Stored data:
- - - - - - -
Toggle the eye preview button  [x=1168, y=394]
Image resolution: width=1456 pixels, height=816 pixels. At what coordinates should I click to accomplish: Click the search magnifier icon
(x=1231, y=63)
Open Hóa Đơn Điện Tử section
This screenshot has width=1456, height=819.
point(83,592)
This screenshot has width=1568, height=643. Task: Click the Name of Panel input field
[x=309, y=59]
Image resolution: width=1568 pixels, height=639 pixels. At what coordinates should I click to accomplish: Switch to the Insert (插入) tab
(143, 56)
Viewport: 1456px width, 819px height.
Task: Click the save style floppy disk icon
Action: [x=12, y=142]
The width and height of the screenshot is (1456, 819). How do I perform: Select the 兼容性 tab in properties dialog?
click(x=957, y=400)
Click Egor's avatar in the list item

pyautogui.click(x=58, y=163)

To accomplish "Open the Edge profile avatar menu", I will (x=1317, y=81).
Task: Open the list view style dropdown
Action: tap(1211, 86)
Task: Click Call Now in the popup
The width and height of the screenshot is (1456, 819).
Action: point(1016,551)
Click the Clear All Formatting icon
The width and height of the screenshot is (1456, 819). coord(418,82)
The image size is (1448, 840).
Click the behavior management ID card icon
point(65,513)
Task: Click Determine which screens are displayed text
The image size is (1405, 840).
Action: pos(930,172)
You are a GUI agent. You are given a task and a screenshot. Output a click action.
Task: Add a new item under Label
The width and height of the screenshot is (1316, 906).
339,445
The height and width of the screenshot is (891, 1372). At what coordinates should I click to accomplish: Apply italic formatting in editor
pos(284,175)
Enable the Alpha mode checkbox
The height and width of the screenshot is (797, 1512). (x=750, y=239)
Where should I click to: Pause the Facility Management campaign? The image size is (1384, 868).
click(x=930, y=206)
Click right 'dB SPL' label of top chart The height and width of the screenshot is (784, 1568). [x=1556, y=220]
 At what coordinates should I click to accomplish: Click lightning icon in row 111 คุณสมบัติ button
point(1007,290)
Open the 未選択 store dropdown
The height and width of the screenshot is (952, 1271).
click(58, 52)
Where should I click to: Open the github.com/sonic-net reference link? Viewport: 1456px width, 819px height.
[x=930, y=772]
- - - - - - -
What you are asked to do: The records above are to be set down again exactly as written.

Answer to the problem:
Toggle the eye preview button  [x=1168, y=394]
Image resolution: width=1456 pixels, height=816 pixels. At what coordinates should I click to accomplish: Click the search magnifier icon
(x=1231, y=63)
Open Hóa Đơn Điện Tử section
This screenshot has width=1456, height=819.
point(83,592)
This screenshot has width=1568, height=643. Task: Click the Name of Panel input field
[x=309, y=59]
Image resolution: width=1568 pixels, height=639 pixels. At what coordinates should I click to accomplish: Switch to the Insert (插入) tab
(143, 56)
Viewport: 1456px width, 819px height.
Task: Click the save style floppy disk icon
Action: [x=12, y=142]
The width and height of the screenshot is (1456, 819). How do I perform: Select the 兼容性 tab in properties dialog?
click(x=957, y=400)
Click Egor's avatar in the list item

pyautogui.click(x=58, y=163)

To accomplish "Open the Edge profile avatar menu", I will (x=1317, y=81).
Task: Open the list view style dropdown
Action: tap(1211, 86)
Task: Click Call Now in the popup
The width and height of the screenshot is (1456, 819).
Action: point(1016,551)
Click the Clear All Formatting icon
The width and height of the screenshot is (1456, 819). coord(418,82)
The image size is (1448, 840).
Click the behavior management ID card icon
point(65,513)
Task: Click Determine which screens are displayed text
The image size is (1405, 840).
Action: pos(930,172)
You are a GUI agent. You are given a task and a screenshot. Output a click action.
Task: Add a new item under Label
The width and height of the screenshot is (1316, 906).
339,445
The height and width of the screenshot is (891, 1372). At what coordinates should I click to accomplish: Apply italic formatting in editor
pos(284,175)
Enable the Alpha mode checkbox
The height and width of the screenshot is (797, 1512). (x=750, y=239)
Where should I click to: Pause the Facility Management campaign? The image size is (1384, 868).
click(x=930, y=206)
Click right 'dB SPL' label of top chart The height and width of the screenshot is (784, 1568). [x=1556, y=220]
 At what coordinates should I click to accomplish: Click lightning icon in row 111 คุณสมบัติ button
point(1007,290)
Open the 未選択 store dropdown
The height and width of the screenshot is (952, 1271).
click(58, 52)
Where should I click to: Open the github.com/sonic-net reference link? Viewport: 1456px width, 819px height.
[x=930, y=772]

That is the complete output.